Granular pair styles and GPUs

lammps_user2 · June 26, 2025, 3:22pm

Dear Community,

I understand that there is no GPU implementation of pair_style granular.

I am interested in implementing a CUDA version of the pair_style granular.

Is there any specific reason why pair_style granular hasn’t been implemented for GPU? Are granular pair styles with tangential forces inefficient when implemented on GPU?

Thanks!

stamoor · June 26, 2025, 3:53pm

The KOKKOS accelerator package has support for pair_style gran_hooke_history, and it can run the chute benchmark, see lammps/bench/in.chute at b7be53f3fcfdcc25f3e62a06d1fe624d4b20134c · lammps/lammps · GitHub.

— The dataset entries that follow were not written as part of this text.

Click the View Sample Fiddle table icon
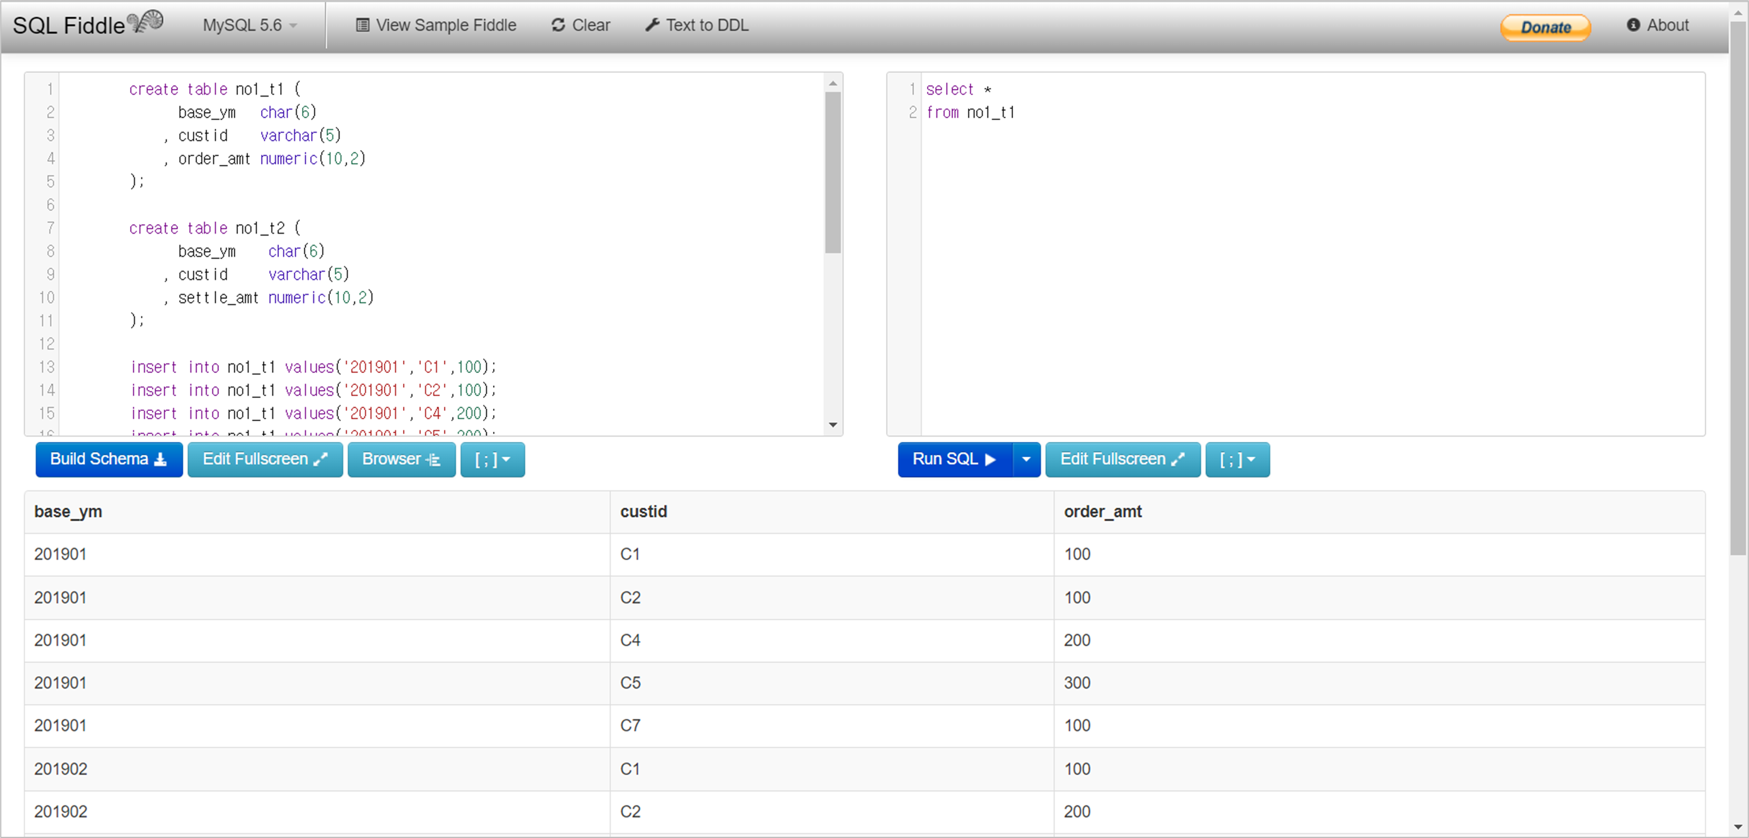The height and width of the screenshot is (838, 1749). tap(363, 25)
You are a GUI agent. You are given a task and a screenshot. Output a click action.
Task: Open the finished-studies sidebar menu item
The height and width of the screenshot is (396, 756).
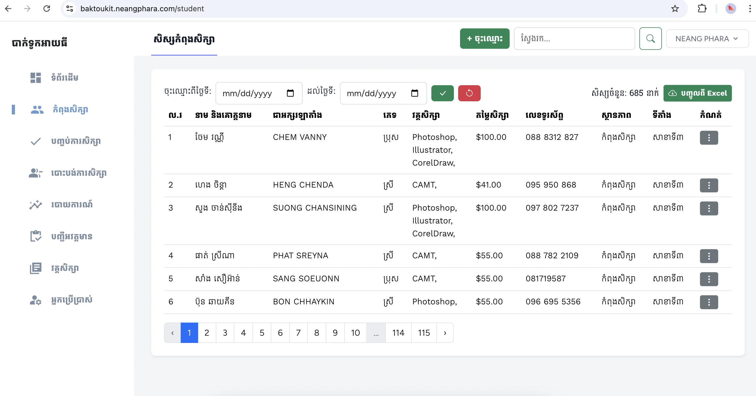click(76, 141)
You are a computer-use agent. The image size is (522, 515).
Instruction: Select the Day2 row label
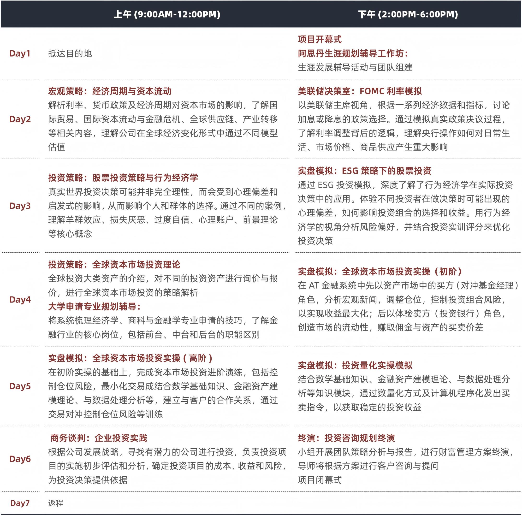pyautogui.click(x=20, y=119)
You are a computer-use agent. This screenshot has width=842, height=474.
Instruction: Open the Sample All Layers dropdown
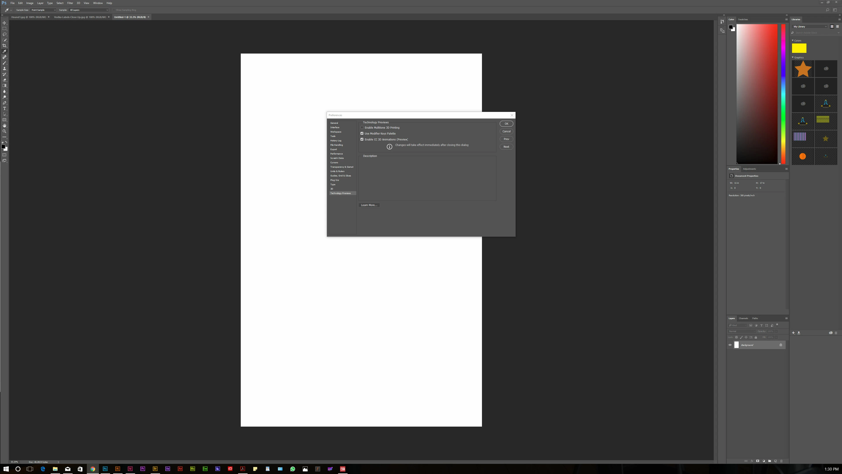point(88,10)
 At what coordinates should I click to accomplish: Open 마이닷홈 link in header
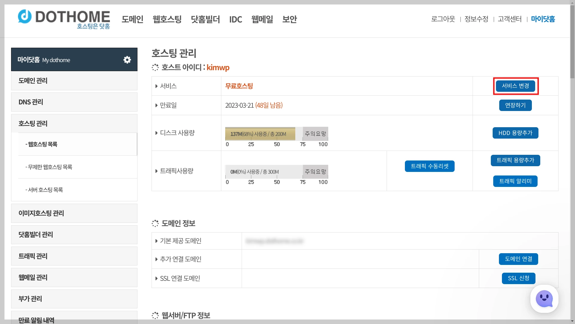[543, 19]
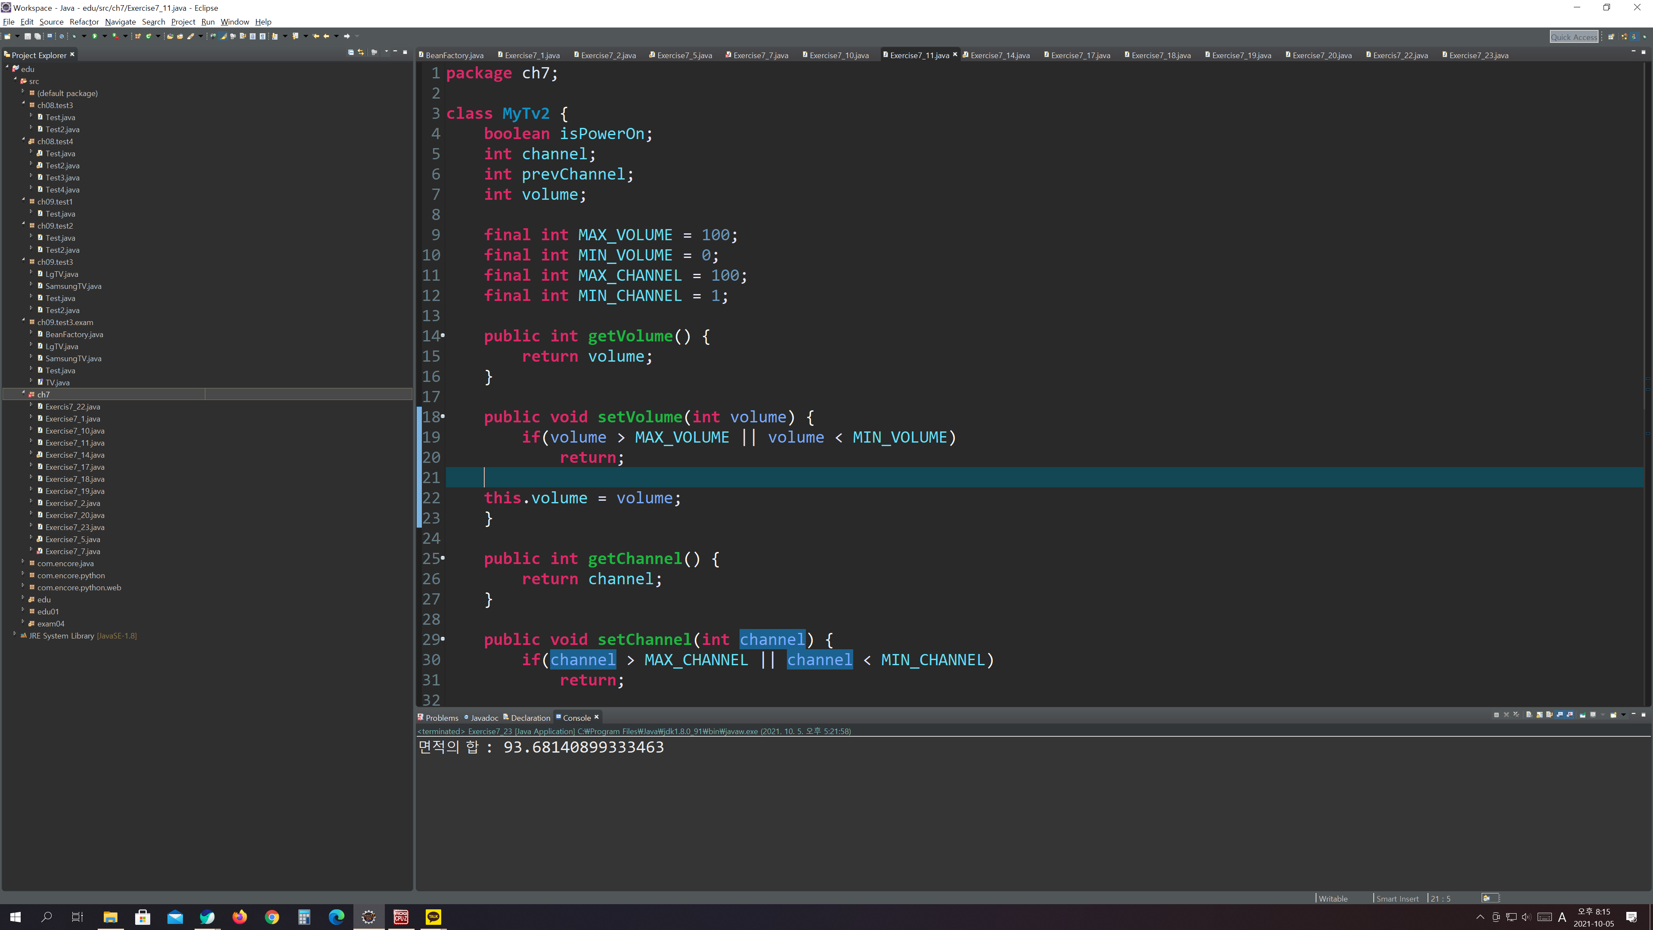The image size is (1653, 930).
Task: Open Chrome from the Windows taskbar
Action: (272, 917)

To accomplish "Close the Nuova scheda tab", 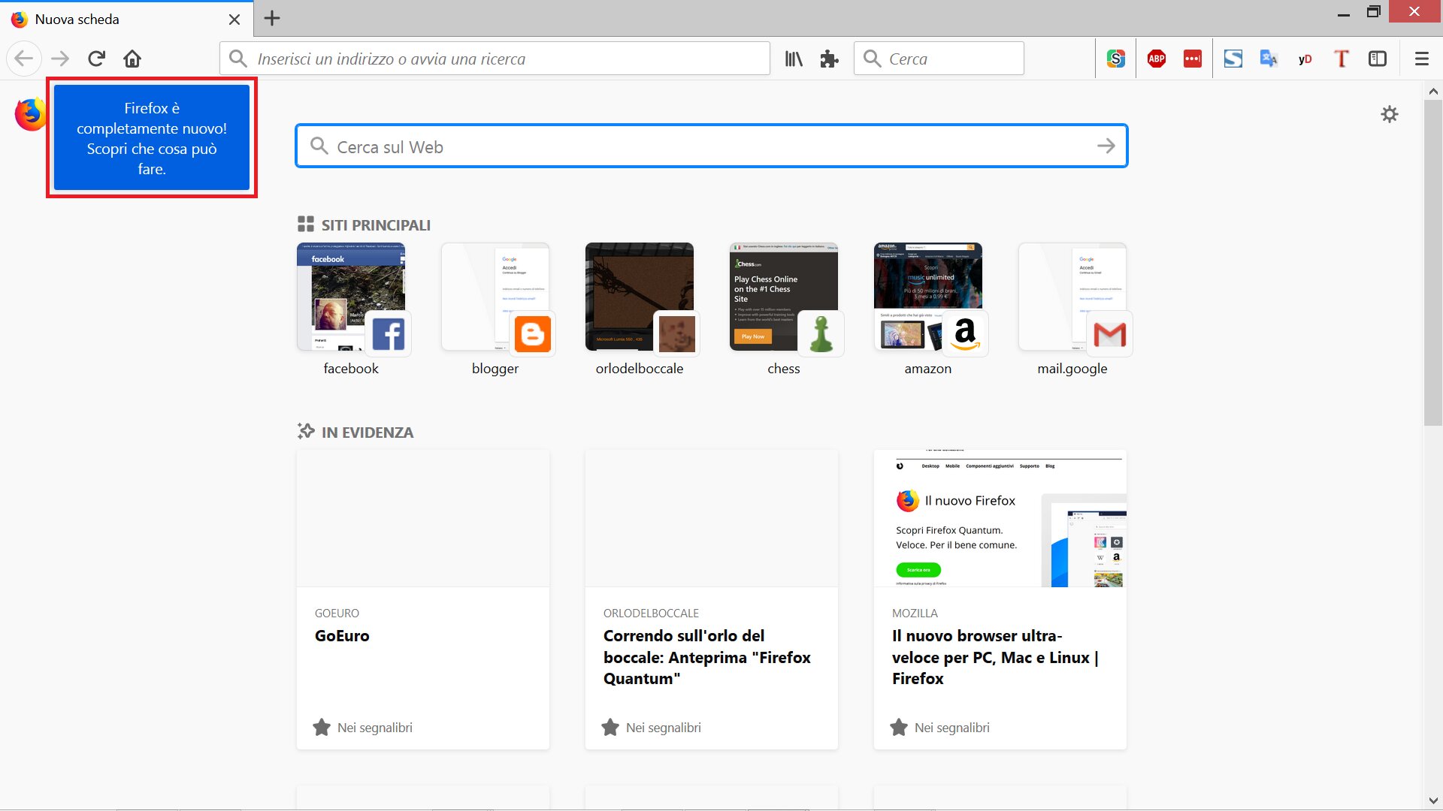I will click(x=234, y=20).

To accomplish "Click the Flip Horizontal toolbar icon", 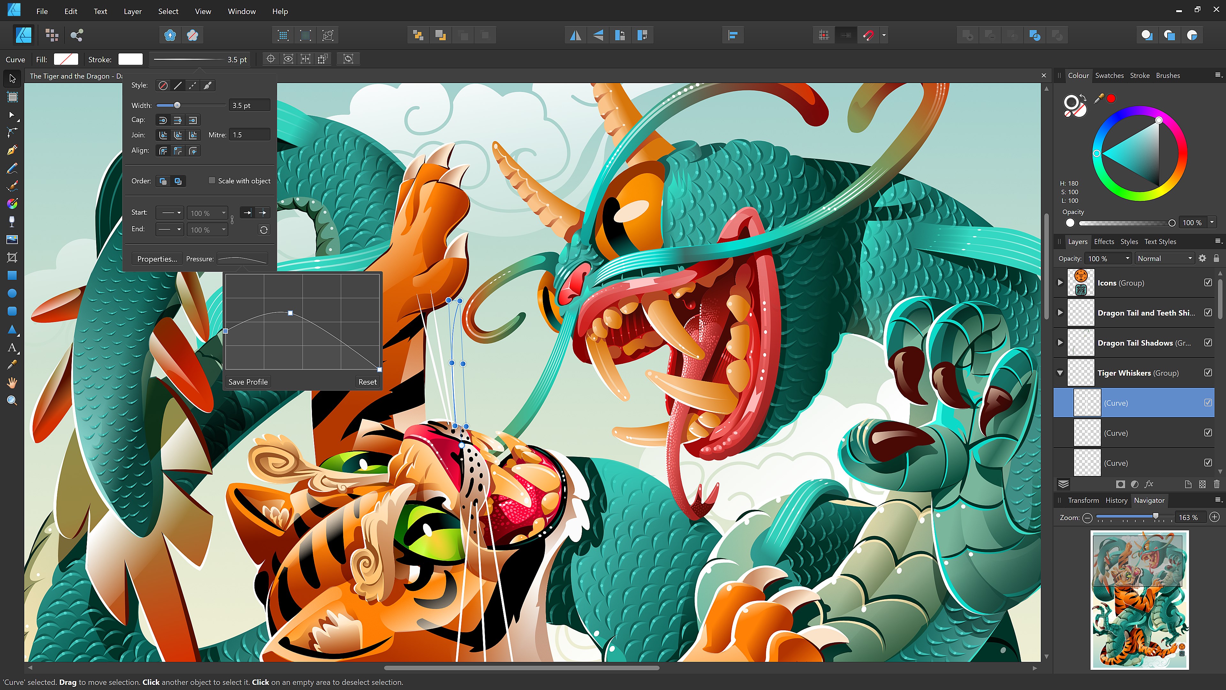I will 575,35.
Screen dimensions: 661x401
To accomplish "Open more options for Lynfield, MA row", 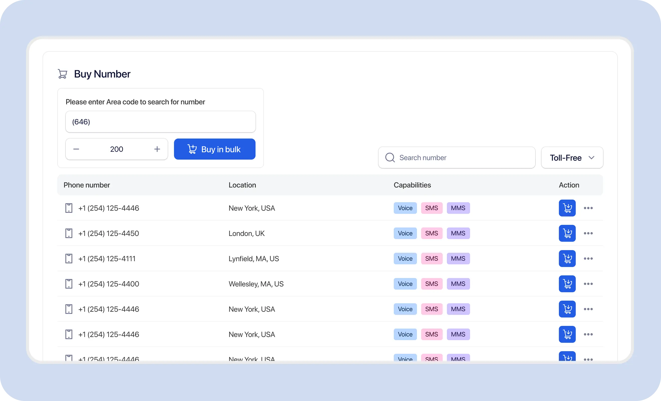I will point(588,258).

However you are correct that there is no support for pair_style granular, I would suggest adding a Kokkos version instead of CUDA.

lammps_user2 · June 26, 2025, 4:21pm

Thanks for the reply.

I am trying to integrate the DEM model with a Lattice Boltzmann simulation which has an implementation in CUDA.

This is reason why I would like to implement CUDA version.

I will think about how I can use the KOKKOS version.

akohlmey · June 26, 2025, 5:21pm

You would be on your own with that.

I strongly suggest that you make some benchmarks to determine how much time is spent on the LB implementation and how much on DEM for a typical system. It is very difficult to gain significant speedup from DEM models, since there are very few work units due to the limited number of neighbors and the complex logic with the different models. The granular pair style is particularly complex with all the submodels that it supports and thus challenging to port to GPU acceleration (regardless of the framework you would be using for that).
I would suspect, that you can run quite efficiently, in case you run the LB code on the GPU while running DEM concurrently on the CPU.